Never mind turkey, goose, free range chickens good as they may be. The most delectable fowl, cooked properly, i.e. simply, is the wigeon. You can have your pheasant, your woodcock, your minuscule snipe, but a wigeon, roasted and eaten cold, is the best of all game, dishes. Nor is the cooking a problem. Just roast, with a teaspoonful or so of olive oil poured over it, a bay leaf! and half a glass of wine or so, at the base. It must be cold to give the full flavour, and preferably sliced thin.
Mrs Beeton can be wrong, for, while she does recommend game as being very nourishing, less fatty than poultry or butcher's meat, and particularly suitable for the invalid, she says this does not apply to wild fowl, which have "close, firm and rather oily flesh". She didn't obviously know wigeon.
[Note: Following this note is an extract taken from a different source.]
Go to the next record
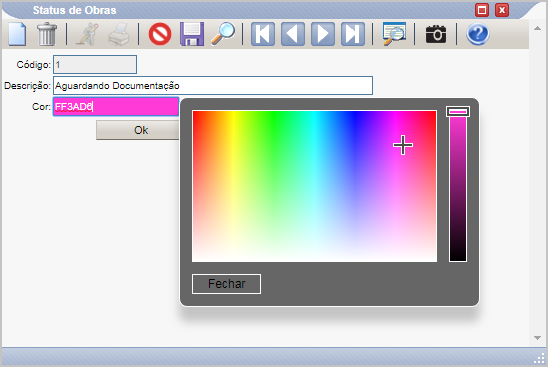The width and height of the screenshot is (548, 367). point(323,34)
David Cabot, by the way, tells us that up to 150,000 winter here, coming from Iceland. Scandinavia, north west Russia and south west Siberia: our most numerous wintering duck.
Interesting sign of the march of time: Mrs Beeton gives us a recipe for roast landrail, i.e. corncrake, and notes that the bird on arrival weighs a mere five ounces, but on departure weighs eight, "and is then most delicious eating". The book was first published in 1861. The advocates of the Raw Energy Diet, Leslie and Susannah Kenton, allow you, on the way to the ultimate, on your trial run so to speak, to eat at the conclusion on the ninth and tenth day a non vegetarian break.
For one meal you may have, and they put it in this order, a cooked piece of game, poultry or fish. Game, after all, is unlikely to be stuffed with antibiotics or growth, promoters or to have feasted on some feeding syffs that are now much disputed about.
By the way: wigeon and other wild birds may not be shot after January 31st, though some shops may have stocks after that.